Mit André Steinau, Leiter Business Unit Think Wasserstoff der GP Joule Gruppe, geht es abschließend in den hohen Norden: In Nordfriesland agiert seine Firma als kompletter Auftragnehmer eines regionalen Wasserstoff-Ökosystems namens eFarm mit zwei H2-Tankstellen, fünf Produktionsstandorten, zwei BZ-Bussen und 35 BZ-Pkw, darunter der Hyundai Nexo von André Steinau selbst. Die Erkenntnisse überträgt GP Joule aktuell bereits auf weitere Projekte überall in der Bundesrepublik. Wasserstoff sei das Schlüsselelement für die Energiewende, ist Steinau überzeugt. Es brauche aber neue Märkte zur regionalen Wertschöpfung. Der Verkehr bietet sich neben Industrieanwendungen besonders an.
„Der H2-Lkw kommt. Wasserstoff in Nutzfahrzeugen ist unabdingbar!“, gibt sich Steinau sicher. Mittels regionaler H2-Ökosysteme sieht er im Gegensatz zu seinen Vorrednern erstmal keinen Importbedarf. „Wir haben gerade mehr als wir verwenden können.“ Außerdem könne man auch bei den Produktionskosten für Wasserstoff mithalten, da der Transportweg entfalle.
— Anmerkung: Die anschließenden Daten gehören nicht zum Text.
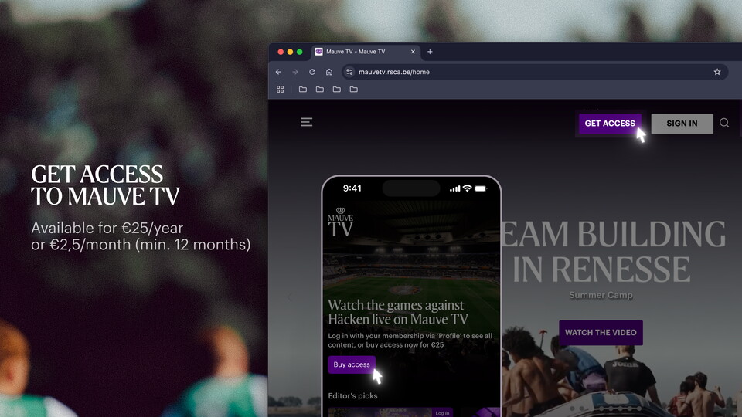The image size is (742, 417).
Task: Open the last bookmark folder
Action: click(354, 90)
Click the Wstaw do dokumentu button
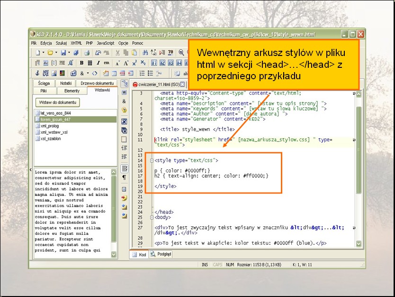Image resolution: width=395 pixels, height=297 pixels. (x=58, y=102)

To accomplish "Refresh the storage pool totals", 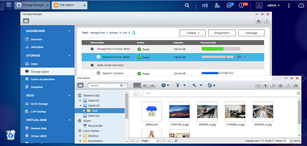I will (x=134, y=33).
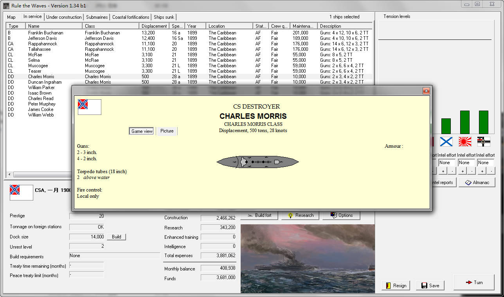Click the German imperial naval flag

click(484, 141)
Den Aufbau der Demonstrationsprojekte bezeichnet Steinau als Beitrag zur langfristigen Entwicklung. „Wir sind uns bewusst, dass wir in Vorleistung gehen, dass sieben magere Jahre kommen, bevor sieben fette folgen.“ Es geht dem GP-Joule-Vertreter darum, die Machbarkeit zu zeigen und die Akzeptanz der Bevölkerung vor Ort zu gewinnen. Bei der eFarm funktioniere dies mit inzwischen 19 weiteren Gesellschaftern, 3.500 am Projekt beteiligten Bürgern und bald 100 H2-Pkw sehr gut.
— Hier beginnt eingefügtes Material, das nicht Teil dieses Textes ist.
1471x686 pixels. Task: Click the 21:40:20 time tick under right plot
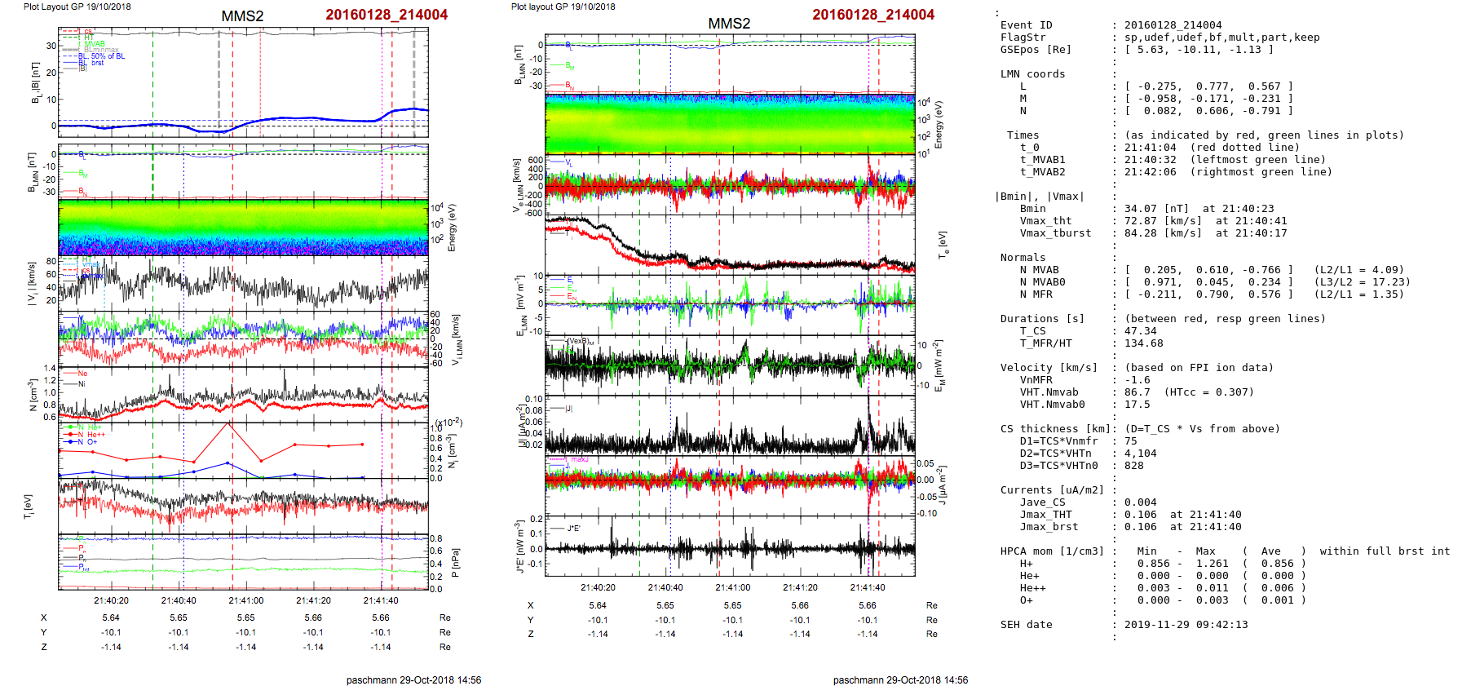[598, 587]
In der anschließenden Diskussion kommen die drei Experten des zweiten Panels unter anderem auf Olympia in Japan zu sprechen, das H2-Mobilität weltweit ins Rampenlicht rücken könnte. Dort soll der gesamte Verkehr um die Spiele mit Wassserstoff-Fahrzeugen bewältigt werden. „Das wird in puncto Akzeptanz sehr helfen“, so Tjark Siefkes. Außerdem beurteilt das Trio die Potenziale von Wasserstoff in der Schifffahrt als vielversprechend. Und auch die Rückverstromung – etwa zur Versorgung von Gebäuden – könnte ein Geschäftsfeld werden. „Gegenüber Batterien haben wir dabei den Vorteil größerer Leistungsmengen, weniger Abnutzung und einer schnellen Nachbetankung“, so Steinau.